**Work instruction:** Write out each line of the records that has "computer" in it.

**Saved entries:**
.....
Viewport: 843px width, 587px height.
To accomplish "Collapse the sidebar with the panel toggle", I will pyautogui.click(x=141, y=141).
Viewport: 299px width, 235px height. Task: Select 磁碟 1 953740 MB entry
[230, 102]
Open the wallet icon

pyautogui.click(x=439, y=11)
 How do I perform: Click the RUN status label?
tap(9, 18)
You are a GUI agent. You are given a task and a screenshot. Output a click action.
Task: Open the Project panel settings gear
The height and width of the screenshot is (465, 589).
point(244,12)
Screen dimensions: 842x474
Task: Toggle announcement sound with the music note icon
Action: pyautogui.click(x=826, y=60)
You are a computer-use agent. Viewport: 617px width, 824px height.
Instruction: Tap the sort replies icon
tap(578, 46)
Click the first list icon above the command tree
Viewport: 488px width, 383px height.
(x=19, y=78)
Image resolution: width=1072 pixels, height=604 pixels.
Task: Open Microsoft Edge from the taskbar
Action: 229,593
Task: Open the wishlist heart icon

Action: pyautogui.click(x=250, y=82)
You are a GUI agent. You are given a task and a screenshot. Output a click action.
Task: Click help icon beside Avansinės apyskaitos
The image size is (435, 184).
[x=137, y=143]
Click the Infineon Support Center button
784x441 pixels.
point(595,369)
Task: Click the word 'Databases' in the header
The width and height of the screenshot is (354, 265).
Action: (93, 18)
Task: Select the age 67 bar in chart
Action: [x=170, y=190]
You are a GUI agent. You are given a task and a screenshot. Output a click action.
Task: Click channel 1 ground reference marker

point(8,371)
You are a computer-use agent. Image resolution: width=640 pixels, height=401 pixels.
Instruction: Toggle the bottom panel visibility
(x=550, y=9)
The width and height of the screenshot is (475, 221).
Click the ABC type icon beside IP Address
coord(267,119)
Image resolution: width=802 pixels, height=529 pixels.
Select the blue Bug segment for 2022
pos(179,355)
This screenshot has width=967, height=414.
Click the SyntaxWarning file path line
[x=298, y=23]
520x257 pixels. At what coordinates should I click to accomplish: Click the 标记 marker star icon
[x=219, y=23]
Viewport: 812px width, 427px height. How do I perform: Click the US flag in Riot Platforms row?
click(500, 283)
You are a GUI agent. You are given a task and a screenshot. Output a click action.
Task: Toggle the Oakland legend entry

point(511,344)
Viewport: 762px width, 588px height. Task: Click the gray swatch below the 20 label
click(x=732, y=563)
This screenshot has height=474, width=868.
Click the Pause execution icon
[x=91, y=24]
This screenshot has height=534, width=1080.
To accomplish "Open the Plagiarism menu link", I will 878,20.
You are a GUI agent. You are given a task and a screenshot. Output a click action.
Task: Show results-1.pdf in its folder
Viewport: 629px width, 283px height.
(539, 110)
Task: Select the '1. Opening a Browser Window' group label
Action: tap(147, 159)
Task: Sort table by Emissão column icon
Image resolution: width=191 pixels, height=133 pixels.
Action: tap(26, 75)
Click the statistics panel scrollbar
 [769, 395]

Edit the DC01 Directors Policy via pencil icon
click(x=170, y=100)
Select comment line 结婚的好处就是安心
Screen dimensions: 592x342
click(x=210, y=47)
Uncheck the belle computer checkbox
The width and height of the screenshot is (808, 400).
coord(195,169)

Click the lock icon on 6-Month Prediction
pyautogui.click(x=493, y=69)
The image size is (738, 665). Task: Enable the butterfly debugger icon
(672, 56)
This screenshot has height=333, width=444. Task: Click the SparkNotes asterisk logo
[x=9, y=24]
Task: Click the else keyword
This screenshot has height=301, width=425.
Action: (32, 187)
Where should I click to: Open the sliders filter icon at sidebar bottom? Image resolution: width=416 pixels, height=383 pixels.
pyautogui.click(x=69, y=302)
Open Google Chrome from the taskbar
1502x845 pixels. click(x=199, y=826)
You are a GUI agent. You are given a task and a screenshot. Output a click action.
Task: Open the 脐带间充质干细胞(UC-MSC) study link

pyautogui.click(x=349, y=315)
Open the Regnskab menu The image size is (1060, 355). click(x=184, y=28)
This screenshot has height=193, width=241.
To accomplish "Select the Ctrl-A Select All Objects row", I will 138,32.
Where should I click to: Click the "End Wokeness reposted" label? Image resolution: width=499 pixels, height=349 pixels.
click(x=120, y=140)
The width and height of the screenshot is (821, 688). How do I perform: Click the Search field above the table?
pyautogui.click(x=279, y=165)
.....
**Expected answer:**
You are a computer-use agent. Viewport: 617px width, 824px height.
You are a computer-use agent. Image resolution: width=640 pixels, height=401 pixels.
Uncheck the belle computer checkbox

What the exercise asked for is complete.